No seu livro, Soares descreve o Pirandello como um caso bem-sucedido de marketing. Era um espaço múltiplo, que reunia bar, restaurante, livraria, galeria, antiquário. Aconteciam eventos o tempo todo. Havia uma calçada da fama, uma banda animada e constantes encontros políticos, artísticos e lúdicos. Soares e Maschio comandaram o bar até 1985 e depois o transferiram para dois gerentes da casa que levaram o negócio adiante até 1989, quando o fecharam por desavenças. Nesse período final de quatro anos, seus fundadores continuaram a organizar eventos, mas sem o mesmo empenho da fase inicial

"O Pirandello era um mercado de cultura, um mix de ações", afirma Soares. "Ainda estávamos na ditadura, mas era um lugar realmente democrático e aberto a todos."

O professor de literatura da USP Luiz Roncari era um dos frequentadores que chamavam o lugar de Piranda e foi um dos sete autores dos "Contos Pirandellianos".

"Frequentei o Pirandello por um bom tempo, ele foi o herdeiro do Quincas Borba e do Riviera, quando a boêmia paulista procurava um canto para compensar os danos da ditadura", lembra Roncari. "Era um bar mais alegre do que triste, como todo bar e toda festa que se enfeita para esconder a melancolia."

Os empresários Wladimir Soares e Antônio Maschio, donos do restaurante Spazio Pirandello, posam para foto em 1985
Os empresários Wladimir Soares e Antônio Maschio, donos do restaurante Spazio Pirandello, posam para foto em 1985 - Paulo Leite - 5.jan.85/Folhapress

Para Roncari, o Pirandello "foi bom enquanto durou, ajudou-nos muito a suportar a nossa 'noia', como dizem os italianos." Ele conta que ouviu falar da história de Oswald de Andrade na casa, mas que não há nenhuma comprovação de que tenha morado ali.

Também coautor do livro de contos sobre o Pirandello, o escritor Reinaldo Moraes diz que o bar "tinha tudo a ver com o movimento da sociedade civil pela redemocratização do país". "Quando inaugurou, eu estava morando na França. E assim que cheguei todo mundo só falava dele", conta. "Era um negócio bem bolado de marketing cultural, mais de esquerda e aproveitava a insatisfação geral com o governo militar.

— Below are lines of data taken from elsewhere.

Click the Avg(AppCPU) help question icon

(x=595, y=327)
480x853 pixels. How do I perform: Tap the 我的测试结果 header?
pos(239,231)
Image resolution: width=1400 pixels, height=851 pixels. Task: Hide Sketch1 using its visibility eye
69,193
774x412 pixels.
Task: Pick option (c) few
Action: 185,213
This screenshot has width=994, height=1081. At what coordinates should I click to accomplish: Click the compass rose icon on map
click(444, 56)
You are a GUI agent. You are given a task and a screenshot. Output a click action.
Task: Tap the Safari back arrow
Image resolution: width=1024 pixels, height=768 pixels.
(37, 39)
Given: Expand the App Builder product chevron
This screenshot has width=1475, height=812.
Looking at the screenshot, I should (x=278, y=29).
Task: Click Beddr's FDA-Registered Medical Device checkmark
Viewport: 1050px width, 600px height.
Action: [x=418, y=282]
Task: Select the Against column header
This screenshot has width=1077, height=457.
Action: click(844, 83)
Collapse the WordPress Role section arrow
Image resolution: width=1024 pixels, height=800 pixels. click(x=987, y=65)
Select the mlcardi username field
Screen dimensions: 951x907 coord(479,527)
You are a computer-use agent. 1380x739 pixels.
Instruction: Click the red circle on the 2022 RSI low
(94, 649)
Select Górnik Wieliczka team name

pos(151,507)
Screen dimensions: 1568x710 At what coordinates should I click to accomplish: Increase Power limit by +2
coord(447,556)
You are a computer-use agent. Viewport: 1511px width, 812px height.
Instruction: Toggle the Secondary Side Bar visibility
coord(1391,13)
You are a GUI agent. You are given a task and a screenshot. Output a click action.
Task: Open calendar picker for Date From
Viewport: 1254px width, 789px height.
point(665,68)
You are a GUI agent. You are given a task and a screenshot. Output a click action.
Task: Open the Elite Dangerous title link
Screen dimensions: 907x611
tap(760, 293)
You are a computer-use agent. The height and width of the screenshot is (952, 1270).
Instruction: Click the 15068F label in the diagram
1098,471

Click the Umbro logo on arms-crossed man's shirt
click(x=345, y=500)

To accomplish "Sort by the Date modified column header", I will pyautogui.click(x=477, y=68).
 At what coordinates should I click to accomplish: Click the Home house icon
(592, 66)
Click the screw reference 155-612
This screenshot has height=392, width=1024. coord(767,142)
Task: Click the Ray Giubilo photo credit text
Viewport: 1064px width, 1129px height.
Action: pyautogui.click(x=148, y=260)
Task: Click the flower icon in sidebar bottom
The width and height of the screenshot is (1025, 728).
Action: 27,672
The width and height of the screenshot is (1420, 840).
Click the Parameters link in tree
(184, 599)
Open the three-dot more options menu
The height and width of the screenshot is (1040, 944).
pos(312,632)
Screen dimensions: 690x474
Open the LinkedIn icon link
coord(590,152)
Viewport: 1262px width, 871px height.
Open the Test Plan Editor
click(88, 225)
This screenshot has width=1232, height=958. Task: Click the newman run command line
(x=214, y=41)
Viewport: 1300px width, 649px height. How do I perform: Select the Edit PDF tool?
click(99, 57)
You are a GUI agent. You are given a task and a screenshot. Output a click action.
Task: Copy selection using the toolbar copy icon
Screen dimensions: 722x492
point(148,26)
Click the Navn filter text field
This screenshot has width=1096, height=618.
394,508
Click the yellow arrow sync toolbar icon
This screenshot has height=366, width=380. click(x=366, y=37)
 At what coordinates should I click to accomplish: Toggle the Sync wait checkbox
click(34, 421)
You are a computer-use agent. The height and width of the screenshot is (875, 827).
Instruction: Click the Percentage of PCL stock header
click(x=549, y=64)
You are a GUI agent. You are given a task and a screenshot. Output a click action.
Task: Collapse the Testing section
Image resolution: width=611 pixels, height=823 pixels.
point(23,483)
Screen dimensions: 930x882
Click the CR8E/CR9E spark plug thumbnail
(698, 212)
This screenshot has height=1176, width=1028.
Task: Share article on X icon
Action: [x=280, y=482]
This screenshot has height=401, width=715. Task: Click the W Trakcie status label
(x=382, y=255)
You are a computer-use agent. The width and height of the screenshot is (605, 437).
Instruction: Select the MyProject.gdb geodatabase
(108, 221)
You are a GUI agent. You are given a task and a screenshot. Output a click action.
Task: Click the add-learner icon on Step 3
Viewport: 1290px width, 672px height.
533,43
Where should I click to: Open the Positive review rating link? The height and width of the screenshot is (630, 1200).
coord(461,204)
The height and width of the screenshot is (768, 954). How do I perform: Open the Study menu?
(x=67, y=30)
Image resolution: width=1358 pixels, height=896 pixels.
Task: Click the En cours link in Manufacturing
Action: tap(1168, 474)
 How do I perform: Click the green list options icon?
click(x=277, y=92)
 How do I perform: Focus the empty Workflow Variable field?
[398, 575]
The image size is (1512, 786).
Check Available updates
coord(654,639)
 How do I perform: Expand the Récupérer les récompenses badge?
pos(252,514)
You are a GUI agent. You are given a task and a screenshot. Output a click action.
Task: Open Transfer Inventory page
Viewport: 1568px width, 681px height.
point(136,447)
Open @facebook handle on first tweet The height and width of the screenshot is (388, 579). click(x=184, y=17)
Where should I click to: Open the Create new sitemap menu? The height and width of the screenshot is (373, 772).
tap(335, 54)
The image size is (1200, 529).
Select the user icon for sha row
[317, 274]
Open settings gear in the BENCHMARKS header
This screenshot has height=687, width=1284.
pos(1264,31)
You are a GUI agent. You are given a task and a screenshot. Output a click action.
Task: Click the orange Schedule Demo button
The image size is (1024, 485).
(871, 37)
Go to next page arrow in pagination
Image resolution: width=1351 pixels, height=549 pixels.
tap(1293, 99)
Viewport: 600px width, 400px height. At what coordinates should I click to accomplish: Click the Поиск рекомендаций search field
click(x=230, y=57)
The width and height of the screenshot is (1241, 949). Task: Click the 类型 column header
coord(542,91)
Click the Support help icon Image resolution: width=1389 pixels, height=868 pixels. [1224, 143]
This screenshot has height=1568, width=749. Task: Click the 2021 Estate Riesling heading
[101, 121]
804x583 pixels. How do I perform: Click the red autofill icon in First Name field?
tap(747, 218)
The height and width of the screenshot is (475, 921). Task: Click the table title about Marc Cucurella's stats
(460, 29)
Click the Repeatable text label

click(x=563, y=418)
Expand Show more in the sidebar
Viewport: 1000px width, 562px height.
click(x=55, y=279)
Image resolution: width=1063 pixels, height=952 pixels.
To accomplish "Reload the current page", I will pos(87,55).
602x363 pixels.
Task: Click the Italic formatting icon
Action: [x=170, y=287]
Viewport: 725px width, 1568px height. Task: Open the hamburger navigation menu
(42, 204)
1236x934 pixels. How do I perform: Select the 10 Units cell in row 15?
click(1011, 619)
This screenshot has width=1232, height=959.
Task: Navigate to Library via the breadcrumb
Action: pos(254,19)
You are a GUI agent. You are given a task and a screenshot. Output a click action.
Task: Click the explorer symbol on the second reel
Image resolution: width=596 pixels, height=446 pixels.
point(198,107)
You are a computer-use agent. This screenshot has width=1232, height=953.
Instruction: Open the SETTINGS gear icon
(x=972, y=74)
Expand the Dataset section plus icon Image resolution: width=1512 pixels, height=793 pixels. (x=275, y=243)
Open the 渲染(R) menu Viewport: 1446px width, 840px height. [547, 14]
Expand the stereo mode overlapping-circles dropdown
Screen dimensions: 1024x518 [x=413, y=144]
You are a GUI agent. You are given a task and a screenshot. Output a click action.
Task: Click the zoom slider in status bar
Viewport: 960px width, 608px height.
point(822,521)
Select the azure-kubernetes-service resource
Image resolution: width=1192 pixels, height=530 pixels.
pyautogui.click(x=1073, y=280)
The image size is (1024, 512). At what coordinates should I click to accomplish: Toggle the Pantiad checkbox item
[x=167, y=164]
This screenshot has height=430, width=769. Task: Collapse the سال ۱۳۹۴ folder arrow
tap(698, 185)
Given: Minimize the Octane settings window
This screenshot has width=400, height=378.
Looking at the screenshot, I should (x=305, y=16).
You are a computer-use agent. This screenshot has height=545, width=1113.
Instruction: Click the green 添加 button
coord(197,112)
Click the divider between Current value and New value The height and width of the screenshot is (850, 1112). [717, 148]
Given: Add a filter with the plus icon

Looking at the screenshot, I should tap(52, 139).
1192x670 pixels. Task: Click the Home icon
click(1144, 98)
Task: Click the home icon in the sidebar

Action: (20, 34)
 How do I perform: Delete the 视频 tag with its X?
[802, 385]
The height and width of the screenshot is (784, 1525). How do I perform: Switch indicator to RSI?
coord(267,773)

Além disso, tinha uma frequência eclética."

Quanto à moradia de Oswald de Andrade, Moraes diz que há muita controvérsia. "A família de Oswald tinha muitos terrenos na região, mas até onde eu sei não eram exatamente ali", afirma. "Wladimir e Maschio deixavam a história rolar porque isso contribuía para a mística do lugar."

Apesar dos rumores, quem construiu e habitou a casa durante muito tempo e a deixou para seus herdeiros foi um farmacêutico que usava o porão como laboratório para fazer experiências científicas.

O jornalista Eugênio Melloni, então estudante da Faculdade Casper Líbero, é outro que tem recordações claras do Pirandello. Lembra da efervescência do lugar e dos selinhos transgressores que Maschio dava nos amigos que chegavam.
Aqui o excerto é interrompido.